Tuesday, November 13, 2007

On intentionality and causal theories

Lewis wrote this in his essay De Futilitate:
We are compelled to admit between the thoughts of a terrestrial astronomer and the behaviour of matter several light-years away that particular relation which we call truth. But this relation has no meaning at all if we try to make it exist between the matter of the star and the astronomer's brain, considered as a lump of matter. The brain may be in all sorts of relations to the star no doubt: it is in a spatial relation, and a time relation, and a quantitative relation. But to talk of one bit of matter as being true about another bit of matter seems to me to be nonsense.
Of course materialists are going to say that it is not a bit of matter that is about another bit of matter, it is a state of the brain (along, perhaps, with a set of causally related items outside the brain) that is about something else.

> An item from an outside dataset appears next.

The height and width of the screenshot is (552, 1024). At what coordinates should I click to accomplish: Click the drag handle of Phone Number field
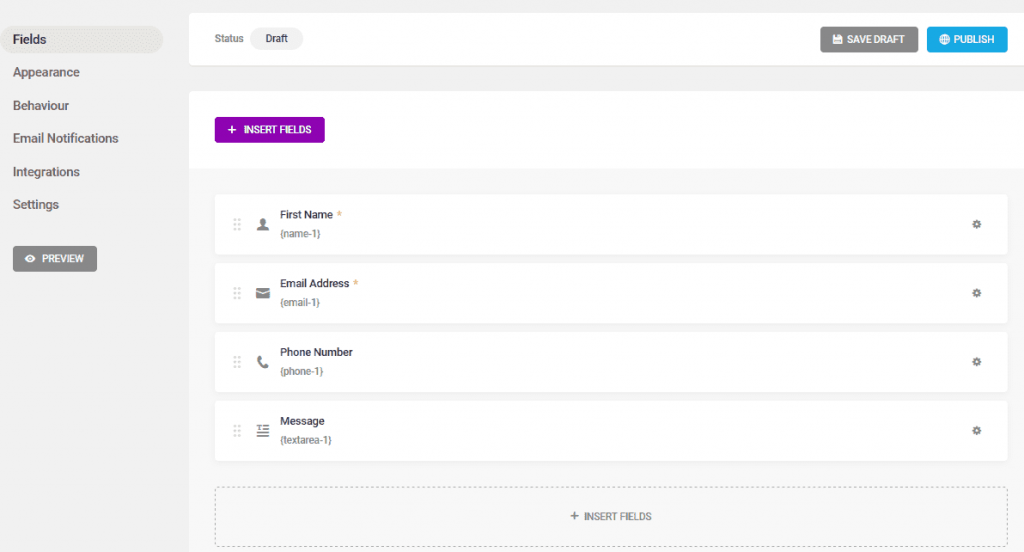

In virtue of what is some physical state about some other physical state? This is the familiar worry about intentionality, a worry made more difficult by my claim that the kind of intentional states involved in rational inference are states in which the content is understood by the agent and put into a propositional format. Is there a set of necessary and sufficient conditions which are physical in the sense in which we are understanding it here, and which jointly entail the conclusion that agent A is in the state of believing, or doubting, or desiring, or fearing, the proposition P is true?
When we consider material entities that exhibit intentionality, we see that they do not have their intentional content inherently, but have it relative to human interests. The marks on paper that you are reading now are just marks, unless they are related to a set of users who interpret it as such. In other words, it possesses a “derived intentionality” as opposed on “original intentionality.” As Feser points out
More to the point, brain processes, composed as they are of meaningless chemical componenets, seem as inherently devoid of intentionality as soundwaves or ink marks. Any intentionality they would also have to be derived from something else. But if anything physical would be devoid of intrinsic intentionality, whatever does have intrinsic intentionality whatever does have intrinsic intentionality would thereby have to be non-physical. Sine the mind is the source of the intentionality of physical entities like sentences and pictures, and doesn’t get its intentionality from anything else (there’s no one “using” our minds to convey meaning) it seems to follow that the mind has intrinsic intentionality, and thus is non-physical.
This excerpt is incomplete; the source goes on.